Task item
Report each line of the records where "agent" occurs.
*** Opening of Records provided ***
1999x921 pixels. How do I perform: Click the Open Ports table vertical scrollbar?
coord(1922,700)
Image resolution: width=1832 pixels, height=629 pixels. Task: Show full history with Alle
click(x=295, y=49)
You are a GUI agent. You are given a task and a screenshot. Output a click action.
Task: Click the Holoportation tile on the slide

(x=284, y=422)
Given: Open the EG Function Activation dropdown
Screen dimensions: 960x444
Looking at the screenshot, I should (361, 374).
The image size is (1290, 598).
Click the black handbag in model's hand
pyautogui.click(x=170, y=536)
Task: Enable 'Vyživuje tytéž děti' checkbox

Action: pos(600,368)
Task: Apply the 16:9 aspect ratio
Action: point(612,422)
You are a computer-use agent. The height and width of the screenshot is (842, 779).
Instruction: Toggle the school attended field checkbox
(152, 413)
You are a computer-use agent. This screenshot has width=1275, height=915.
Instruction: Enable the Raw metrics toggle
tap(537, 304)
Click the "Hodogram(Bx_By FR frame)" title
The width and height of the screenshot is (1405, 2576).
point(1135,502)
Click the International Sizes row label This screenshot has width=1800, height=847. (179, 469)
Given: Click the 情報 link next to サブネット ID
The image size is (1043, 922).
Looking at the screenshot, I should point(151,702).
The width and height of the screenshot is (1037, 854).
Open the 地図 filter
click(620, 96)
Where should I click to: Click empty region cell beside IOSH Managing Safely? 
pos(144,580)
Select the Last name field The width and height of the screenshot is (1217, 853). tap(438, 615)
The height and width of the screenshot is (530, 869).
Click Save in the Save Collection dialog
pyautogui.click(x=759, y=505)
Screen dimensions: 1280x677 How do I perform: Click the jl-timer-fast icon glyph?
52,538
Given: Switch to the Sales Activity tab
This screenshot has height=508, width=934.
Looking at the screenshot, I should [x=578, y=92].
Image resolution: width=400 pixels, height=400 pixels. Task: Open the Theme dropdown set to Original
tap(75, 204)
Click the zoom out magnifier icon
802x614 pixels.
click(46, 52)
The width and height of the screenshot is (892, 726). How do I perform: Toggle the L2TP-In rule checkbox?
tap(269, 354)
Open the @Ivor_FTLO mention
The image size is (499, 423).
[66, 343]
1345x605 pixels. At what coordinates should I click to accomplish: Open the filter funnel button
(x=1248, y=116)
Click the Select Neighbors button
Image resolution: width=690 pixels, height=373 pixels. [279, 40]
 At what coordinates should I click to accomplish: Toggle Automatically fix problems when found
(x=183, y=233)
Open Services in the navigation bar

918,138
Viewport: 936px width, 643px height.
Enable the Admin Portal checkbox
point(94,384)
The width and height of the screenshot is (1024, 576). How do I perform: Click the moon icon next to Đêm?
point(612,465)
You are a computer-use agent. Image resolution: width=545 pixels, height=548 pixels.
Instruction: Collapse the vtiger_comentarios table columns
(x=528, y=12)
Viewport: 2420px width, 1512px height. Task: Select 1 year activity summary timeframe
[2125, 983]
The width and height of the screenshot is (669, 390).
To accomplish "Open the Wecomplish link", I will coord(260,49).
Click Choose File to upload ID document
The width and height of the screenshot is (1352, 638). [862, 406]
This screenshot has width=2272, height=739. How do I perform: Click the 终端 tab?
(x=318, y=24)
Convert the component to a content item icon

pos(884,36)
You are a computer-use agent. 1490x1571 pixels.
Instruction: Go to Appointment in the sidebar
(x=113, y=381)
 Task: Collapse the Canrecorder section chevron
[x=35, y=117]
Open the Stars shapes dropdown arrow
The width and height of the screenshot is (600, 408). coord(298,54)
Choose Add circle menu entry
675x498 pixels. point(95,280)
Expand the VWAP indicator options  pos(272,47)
*** Close of Records provided ***
Exercise response
You are a GUI agent. You are given a task and a screenshot. Output a click action.
You are a computer-use agent. The height and width of the screenshot is (842, 779).
You are a computer-use agent. This screenshot has width=1275, height=915.
You are a computer-use agent. Image resolution: width=545 pixels, height=548 pixels.
You are a computer-use agent. 1490x1571 pixels.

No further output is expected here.